Ради сына - Базен Эрве (читать хорошую книгу полностью txt) 📗
— Не надо, папа, не трогай, не трогай меня.
И вот, пока я поднимаю и приставляю к стене слишком тяжелую для меня лестницу, которая угрожающе раскачивается над моей головой, Бруно перепрыгивает с одного конца помоста на другой. Я карабкаюсь вверх, не успев даже проверить, устойчива ли лестница. Я перешагиваю сразу через две ступеньки, и вот я уже на последней перекладине. Но это всего лишь второй этаж.
— Не залезай выше! — уже совсем другим голосом говорит Бруно.
Он наклоняется и смотрит на меня сбоку, держась за ручку чана. Но он не выдерживает моего взгляда и отступает на другой конец балки. Он поранился во время своего стремительного подъема, и сейчас по его ноге, покрывшейся гусиной кожей, тоненькой струйкой стекает кровь. Он держится только одной рукой и, полузакрыв глаза, чтобы не так кружилась голова, пробует просунуть ногу под балку.

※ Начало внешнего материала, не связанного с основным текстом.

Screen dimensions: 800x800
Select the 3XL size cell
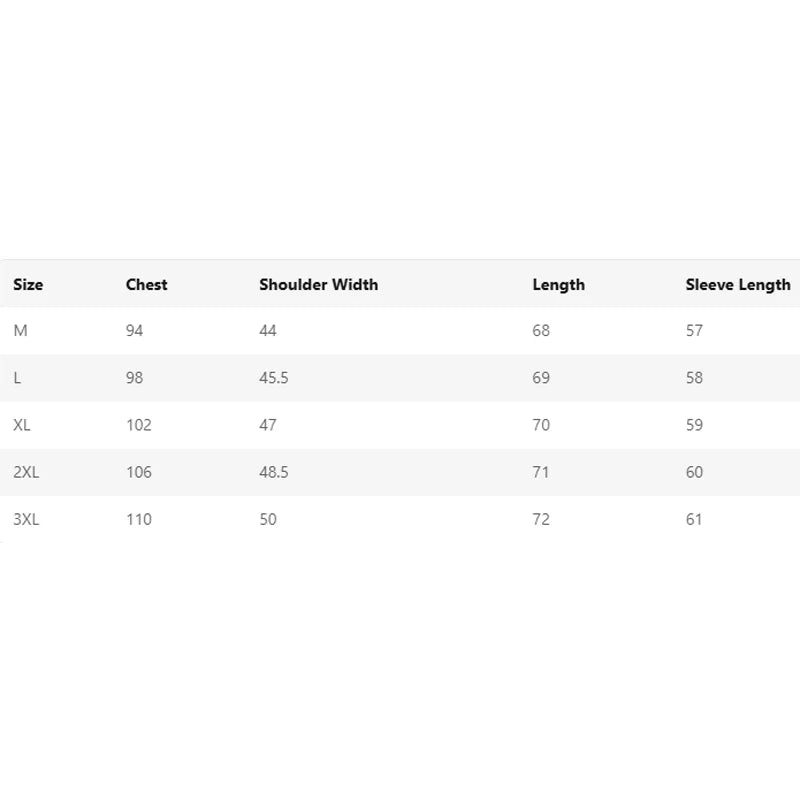tap(26, 519)
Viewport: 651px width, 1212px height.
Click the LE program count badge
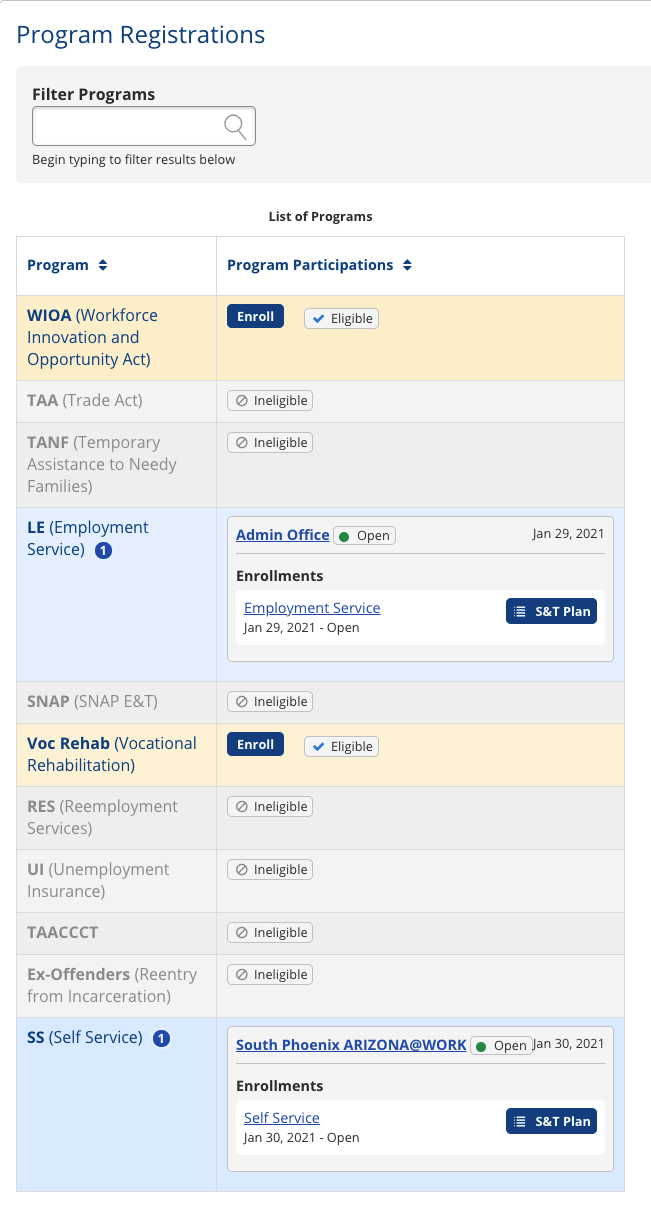[x=103, y=550]
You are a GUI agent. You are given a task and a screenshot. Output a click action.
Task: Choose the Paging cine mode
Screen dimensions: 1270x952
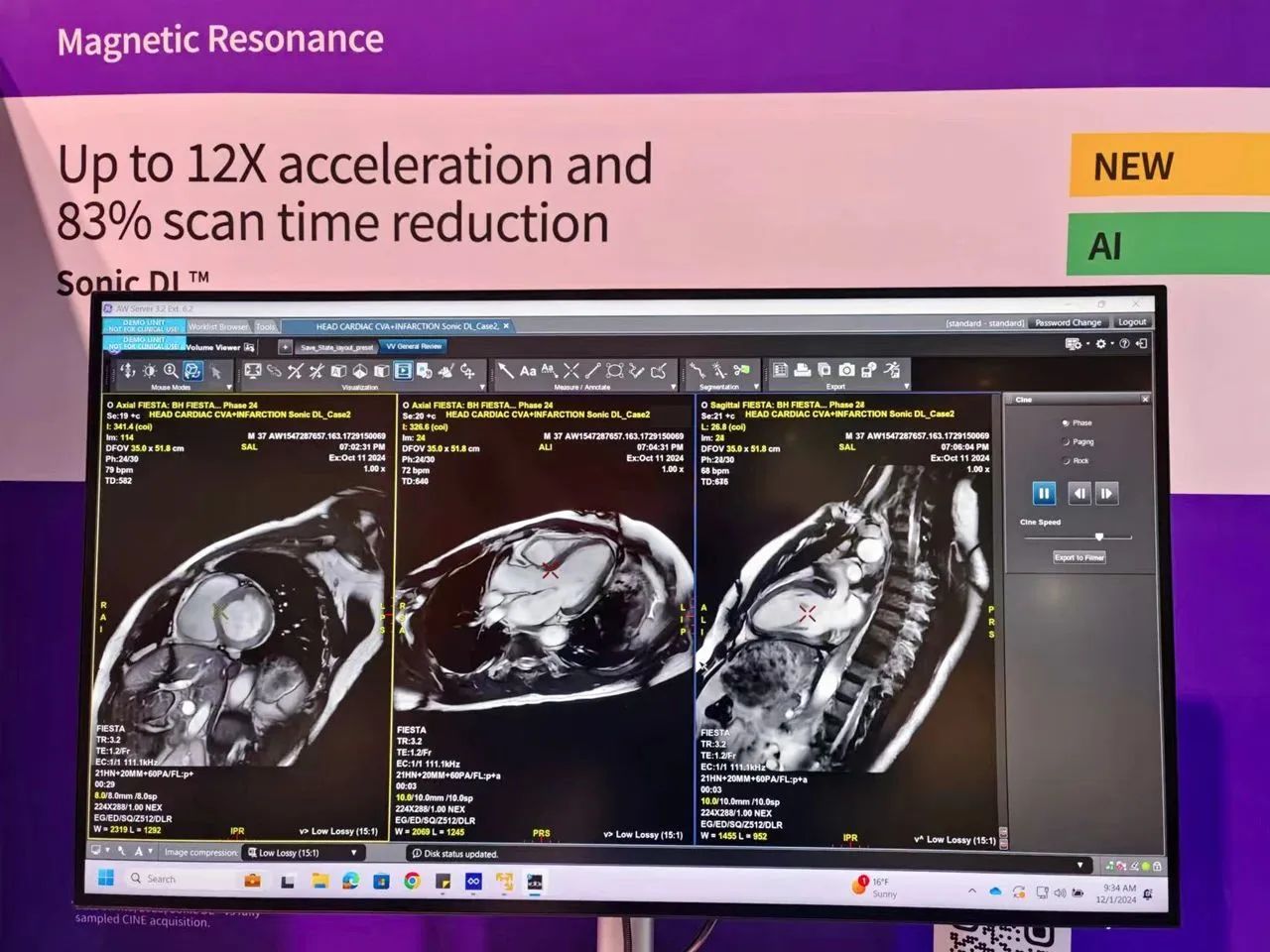1066,442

Попытается ли он соскользнуть вниз или спрыгнуть — это одинаково опасно. Мне, пожалуй, лучше отступить, оставить ему лестницу. «Ведь ты же знаешь, как только ты уйдешь, он спустится сам», — шепчет мне мой добрый ангел. Но это не входит в мои планы. Я отступаю всего лишь на одну ступеньку, уговаривая его:
— Бруно, прошу тебя, ты же заболеешь, идем домой. Просительный тон, это «идем домой», сказанное о двоих и как бы снимающее половину его вины, было уже больше, чем уступкой. Он замирает на месте, удивленно и недоверчиво глядя на меня. Он стоит, все так же наклонившись, и смотрит вниз, на мою ногу, которая застыла в нерешительности между двумя перекладинами. Нога наконец делает выбор и опускается на нижнюю перекладину. Бруно тут же перемещается ближе к лестнице. Я спускаюсь все ниже и ниже, и Бруно начинает спускаться следом за мной, повторяя мои движения. Ступив на землю, я отхожу немного в сторону; я очень недоволен собой, хотя и пытаюсь убедить себя, что поступил правильно. Бруно медленно подходит ко мне. Стараясь не показать своего поражения, я говорю:
— Неужели тебе будет приятно, если люди подумают, что я истязаю тебя, что я не люблю своих детей?
И вдруг я увидел перед собой незнакомое худощавое детское личико с глазами серыми, как гранит, — глазами его матери. Этот мальчик, так похожий на свою мать, хрупкий и тоненький и потому казавшийся особенно беззащитным, теперь смотрел на меня с непривычной для него уверенностью. Он отвечает мне, почти не шевеля губами:
— Нет, ты меня, конечно, любишь! Но любишь меньше.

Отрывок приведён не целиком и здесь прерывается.